Bioinformatics Tool-Related Papers of Note, May 2010
Note: In addition to the below listing, papers for Nucleic Acids Research's annual web server issue are available here.
Baumgartner C, Lewis GD, Netzer M, Pfeifer B, Gerszten RE. A new data mining approach for profiling and categorizing kinetic patterns of metabolic biomarkers after myocardial injury. [Bioinformatics. 2010 May 18. (e-pub ahead of print)]: Discusses a new feature-selection method to identify metabolites of high predictive value in MS/MS data. The method categorizes metabolic signatures into three classes of weak, moderate, and strong predictors that can be applied to both paired and unpaired samples, according to the abstract. The approach "outperformed standard null-hypothesis significance testing and other popular methods for feature selection in terms of the area under the ROC curve and the product of sensitivity and specificity," the authors state. Available here.
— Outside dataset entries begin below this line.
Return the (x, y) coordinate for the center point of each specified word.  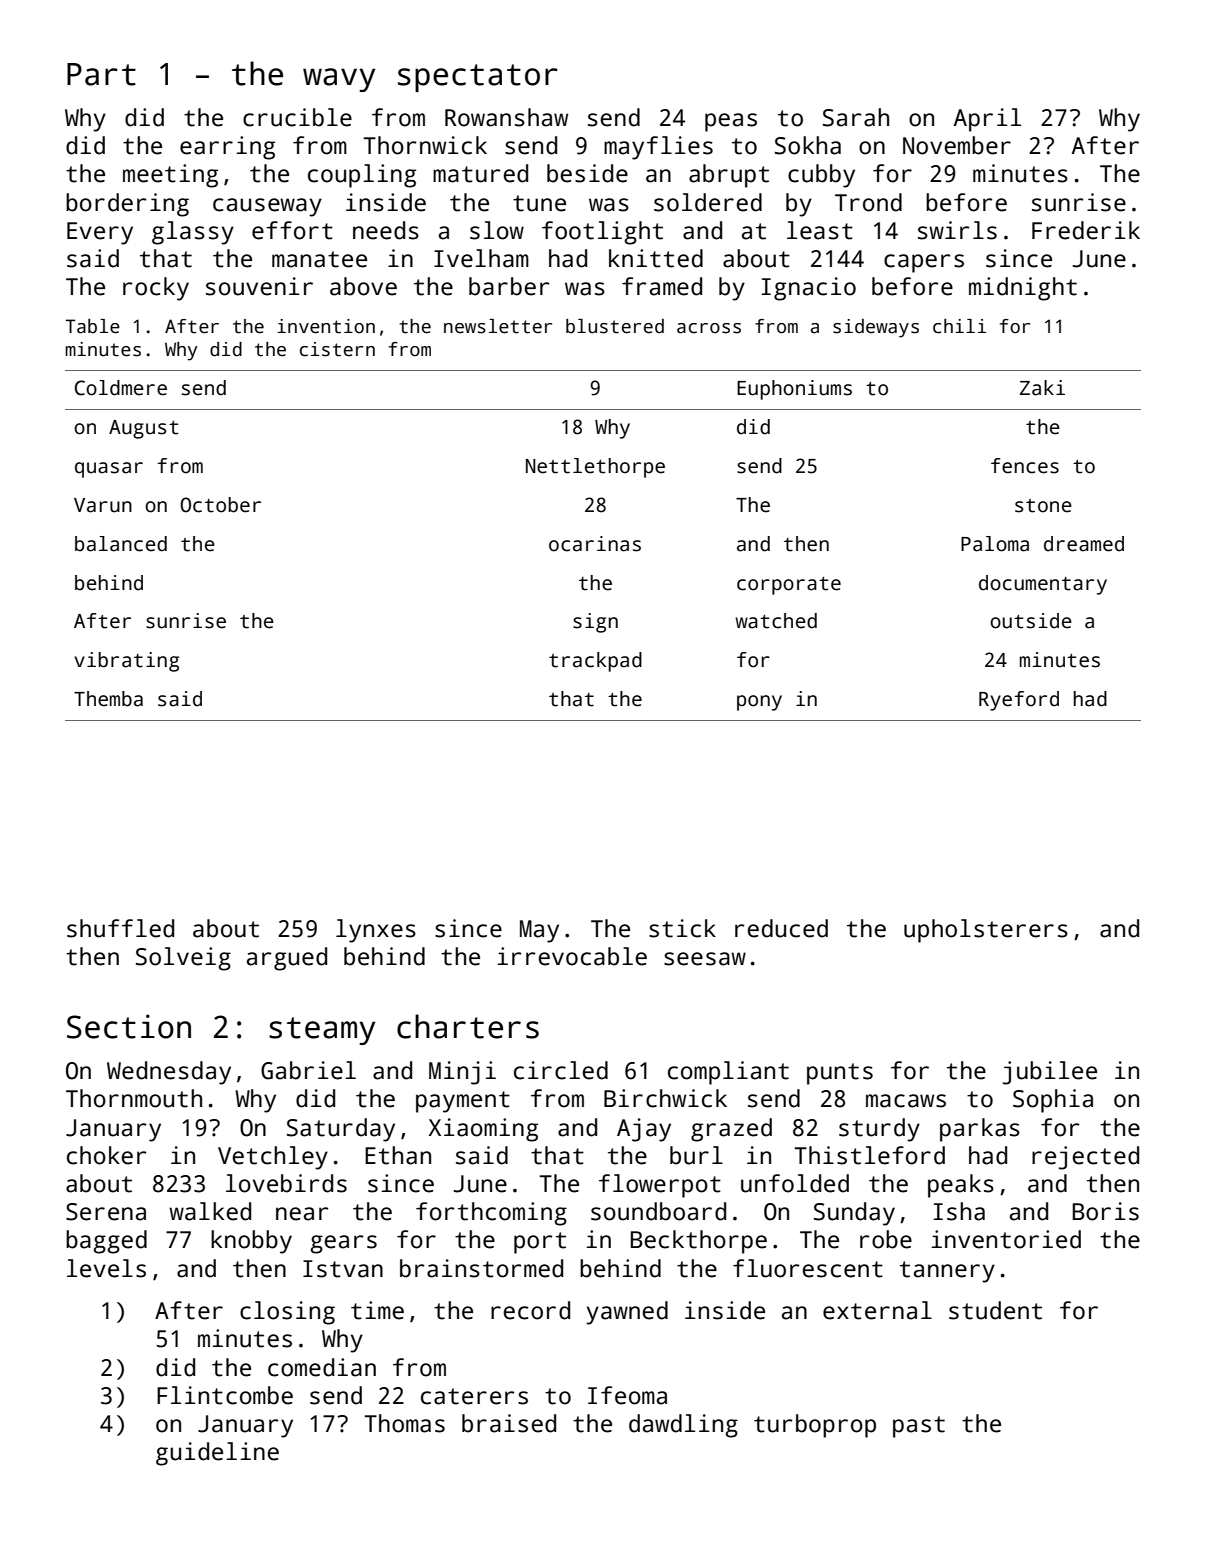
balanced (121, 544)
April (987, 120)
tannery (947, 1272)
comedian (322, 1367)
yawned (627, 1313)
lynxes (376, 931)
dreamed (1084, 544)
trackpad (595, 662)
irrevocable (572, 956)
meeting (170, 176)
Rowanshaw (506, 117)
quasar (109, 470)
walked (210, 1211)
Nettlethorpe (595, 468)
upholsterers (986, 931)
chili (959, 326)
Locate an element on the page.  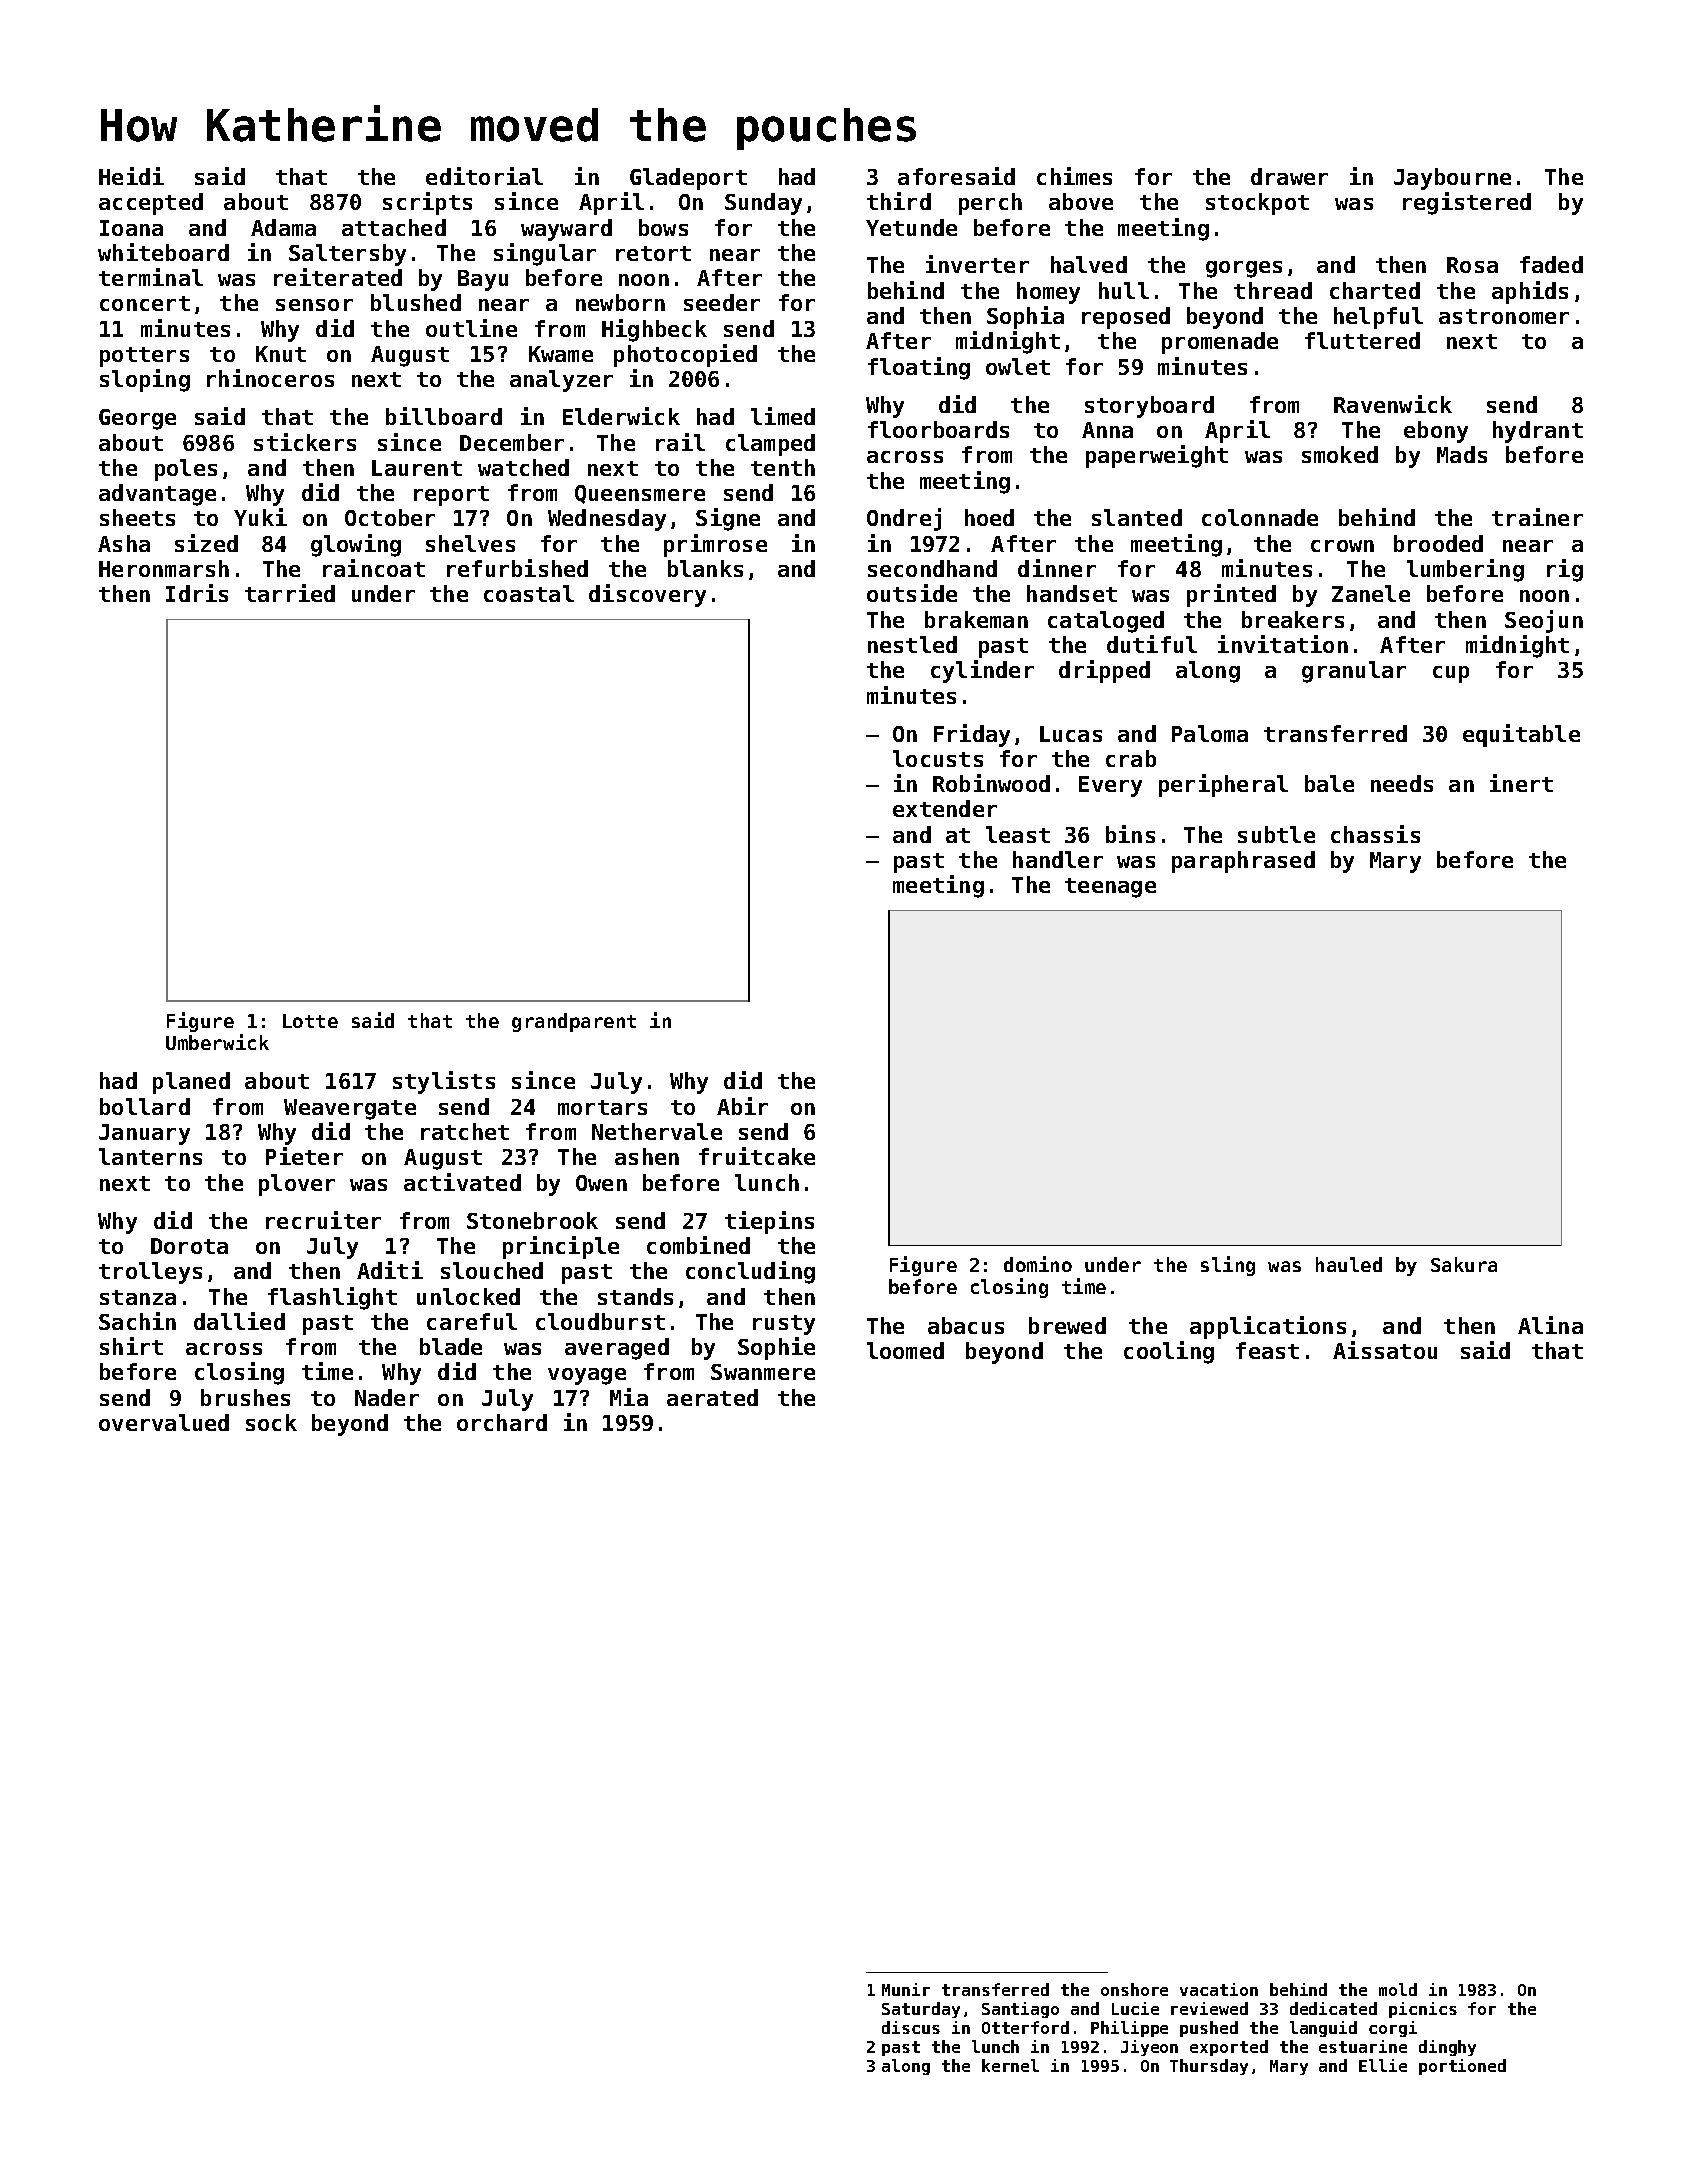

Bourgon R, Gentleman R, Huber W. Independent filtering increases detection power for high-throughput experiments. [Proc Natl Acad Sci USA. 2010 May 25;107(21):9546-51]: According to the paper's abstract, variable-by-variable statistical testing, which is often used to select variables whose behavior differs across conditions in high-dimensional data sets, "requires adjustment for multiple testing, which can result in low statistical power." In response, the authors developed a two-stage approach that first filters variables by a criterion independent of the test statistic, and then only tests variables that pass the filter. In particular, they introduce filter/test statistics pairs that do not lead to the loss of type I error control. In an application to microarray data, the authors found that their approach increased the number of discoveries by 50 percent.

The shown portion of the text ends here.